THE COURT: All right. Well, don’t be so sure. But anyways.
MR. CHAMP: Okay. Thank you.
THE COURT: All right, thank you very much to counsel. I appreciated your help.
MR. CHAMP: Thank you, Your Honour.
MS. STEWART: Thank you.
THE COURT: All right, thank you.
Matter is adjourned.
... MATTER ADJOURNED TO FEBRUARY 16, 2022
(5:15 p.m.)
FORM 2
CERTIFICATE OF TRANSCRIPT (SUBSECTION 5(2))
Evidence Act
I, Linda A. Lebeau, acknowledge the foregoing document of the court proceeding pertaining to the matter of Liv v. Barber et al held on FEBRUARY 7, 2022 with named participants conducted REMOTELY and live video feed from unidentified remote locations was produced to the best of my skills and ability. Produced from one channel and live video feed recorded on LIBERTY file number 0411_CR34_20220207_093144__10_MCLEANH.dcr certified in Form 1 by court-monitor Rosey Rosenberg.
Date Linda A. Lebeau
Authorized Court Transcriptionist (ACT)
Secretary
*This certification does not apply to the Reasons for Decision, which was judicially edited.

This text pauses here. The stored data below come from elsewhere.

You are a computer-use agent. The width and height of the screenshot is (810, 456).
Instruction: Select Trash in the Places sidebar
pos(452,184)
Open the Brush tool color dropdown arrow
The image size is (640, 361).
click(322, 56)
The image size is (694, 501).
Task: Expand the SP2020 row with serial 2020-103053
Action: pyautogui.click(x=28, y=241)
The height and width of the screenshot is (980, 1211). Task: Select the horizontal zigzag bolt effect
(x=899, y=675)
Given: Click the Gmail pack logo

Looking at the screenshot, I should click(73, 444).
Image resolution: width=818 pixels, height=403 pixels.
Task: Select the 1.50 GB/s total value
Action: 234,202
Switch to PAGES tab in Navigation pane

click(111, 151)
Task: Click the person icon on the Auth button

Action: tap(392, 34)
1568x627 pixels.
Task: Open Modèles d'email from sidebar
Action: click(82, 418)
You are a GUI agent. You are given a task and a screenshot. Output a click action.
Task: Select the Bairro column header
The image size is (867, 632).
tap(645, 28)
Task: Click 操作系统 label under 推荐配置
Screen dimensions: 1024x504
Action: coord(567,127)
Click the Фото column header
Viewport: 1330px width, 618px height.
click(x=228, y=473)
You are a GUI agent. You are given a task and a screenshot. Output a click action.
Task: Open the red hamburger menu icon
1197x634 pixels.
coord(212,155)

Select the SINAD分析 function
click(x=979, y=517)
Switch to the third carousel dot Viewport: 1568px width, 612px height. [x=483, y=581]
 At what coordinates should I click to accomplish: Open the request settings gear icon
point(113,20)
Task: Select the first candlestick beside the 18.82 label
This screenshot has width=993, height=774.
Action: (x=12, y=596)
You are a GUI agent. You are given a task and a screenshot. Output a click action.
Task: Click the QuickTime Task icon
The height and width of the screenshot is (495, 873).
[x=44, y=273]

The Ministry of the Attorney General has the sole responsibility of ensuring clear, concise audio recordings of court proceedings. Liberty recordings of Zoom/web conferencing/teleconferencing proceedings are a one-channel audio file that produces faulty audio, missing audio, warbly voices, and are a result of the in-court monitor not advising the court of deficiencies. Therefore, a court monitor certifying in Form 1 where there are these occurrences present, is doing so falsely.
An Authorized Court Transcriptionist is in no way responsible, or bears any liability for faulty audio, missing audio or warbly/non-existent audio, and will only acknowledge the transcript has been produced verbatim. The discrepancies/issues are noted within.